# УСЛОВИЯ ЗАДАНИЯ:
Воспроизведите без изменений часть текста о художнике Гуркине, начиная со слов «Речь директора музея» и далее вплоть до слов «спокоен и отрешен.» включительно.

# ФРАГМЕНТ СТРАНИЦЫ:
-------

Затем Григорий, как бы сейчас сказали, делает успешную карьеру иконописца сначала в Улале, а затем и в Бийске. Но у судьбы были другие планы на его счет. Она знакомит Гуркина с Андреем Анохиным, который, будучи студентом Петербургской певческой капеллы, вихрем ворвался в спокойную жизнь умелого и востребованного изографа Бийского уезда. Студент буквально силой увез его в Томск пред ясны очи знаменитого сибирского ученого и мецената Г.Н. Потанина, который выписал ему путевку в жизнь, дав рекомендательные письма. С 1897 в жизни художника начинается петербургский период: он становится учеником "царя русского леса" И.И. Шишкина, который умирает у него на руках, Григорий поступает в Императорскую академию художеств (которую официально так и не закончил из-за событий 1905 года), сводит знакомство с культурно-интеллектуальной элитой России и делает своей фамилии звучную добавку "чорос".

Речь директора музея эмоциональна и порывиста, конвульсивные движения рук выдают жгучее желание заразить бациллой гуркинизма. Сразу вспоминаю его выступление на встрече общественников, как будто надрывно кричащее: "Как можно думать о ком-то, когда есть Гуркин?!". Погружаясь в пучину жизни великого художника, бросаю последний взгляд на обстановку. И вздрагиваю. Увлекшись записями, я лишь сейчас поймала на себе тяжелый испытующий взгляд живописца. Портрет Г.И. Чорос-Гуркина работы В.П. Чукуева оказывается ровно за спиной моего собеседника. Мэтр словно вслушивается: то ли сказано, и всматривается: это ли записано. На холсте под низким, мрачным небом немолодой алтаец в старом пальто, вписан в холодный горный пейзаж. Он локтем опирается на треснувший валун и философски подпирает подбородок кулаком, сжимая в пальцах неизменную папиросу. Взгляд единственного зрячего глаза спокоен и отрешен.

– Курение для него не вредная привычка, а скорее способ созерцания мира, – комментирует мой взгляд Евгений Сергеевич. – Ему так лучше думается, поэтому его часто запечатлевали с этим неотъемлемым атрибутом.

Мой собеседник, захваченный водоворотом событий собственного повествования, как будто покидает эту реальность. Взгляд рассеян и обращен в пол, лишь изредка вскидывает глаза, чтобы привлечь мое внимание к очередному парадоксу.

Картины на стенах, с одной стороны, дополняют аристократическую обстановку, с другой, протягивают мостик из Европы в Азию, ведь на них милый сердцу художника горный край. Они, как распахнутые окна, в которых виден истинный Алтай с угрюмыми вершинами, манящими озерами, бурливой красавицей Катунью и множеством ее говорливых притоков и, конечно же, с соплеменниками, которые просто жили, пока мастер дышал искусством, собирая образ Алтая на своих полотнах.

-------

# ФРАГМЕНТ НАБОРА ДАННЫХ:
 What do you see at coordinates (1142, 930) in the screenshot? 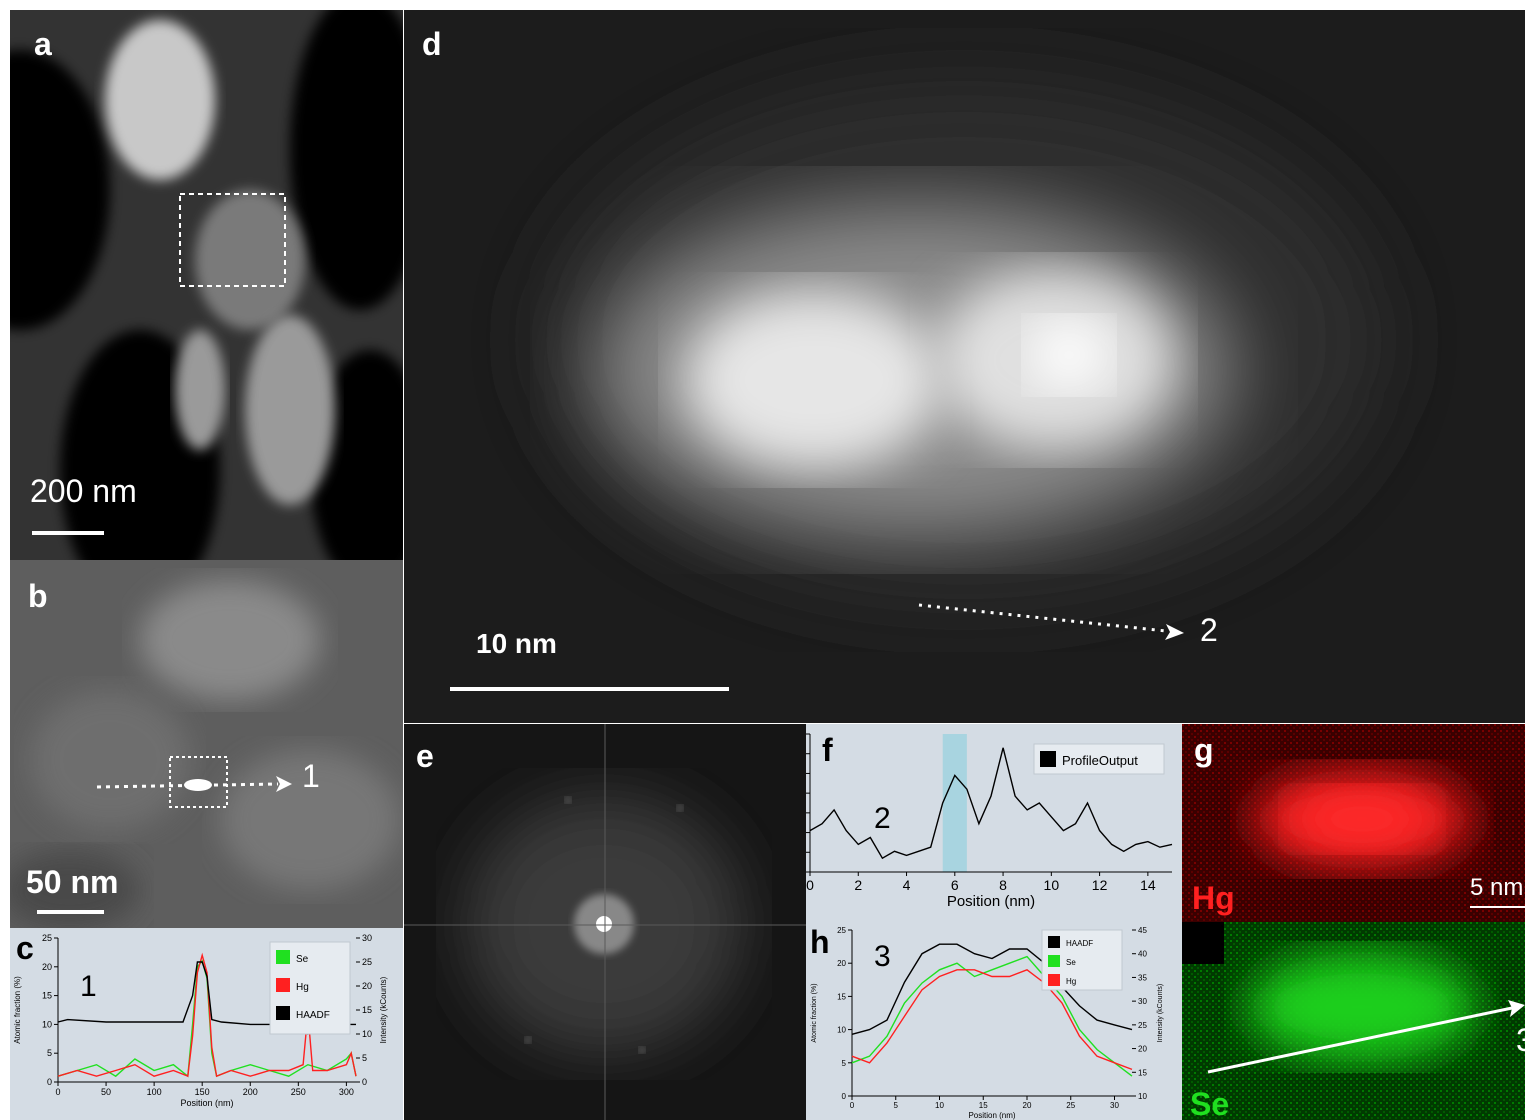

-------

# ВЫПОЛНЕННОЕ ЗАДАНИЕ:
Речь директора музея эмоциональна и порывиста, конвульсивные движения рук выдают жгучее желание заразить бациллой гуркинизма. Сразу вспоминаю его выступление на встрече общественников, как будто надрывно кричащее: "Как можно думать о ком-то, когда есть Гуркин?!". Погружаясь в пучину жизни великого художника, бросаю последний взгляд на обстановку. И вздрагиваю. Увлекшись записями, я лишь сейчас поймала на себе тяжелый испытующий взгляд живописца. Портрет Г.И. Чорос-Гуркина работы В.П. Чукуева оказывается ровно за спиной моего собеседника. Мэтр словно вслушивается: то ли сказано, и всматривается: это ли записано. На холсте под низким, мрачным небом немолодой алтаец в старом пальто, вписан в холодный горный пейзаж. Он локтем опирается на треснувший валун и философски подпирает подбородок кулаком, сжимая в пальцах неизменную папиросу. Взгляд единственного зрячего глаза спокоен и отрешен.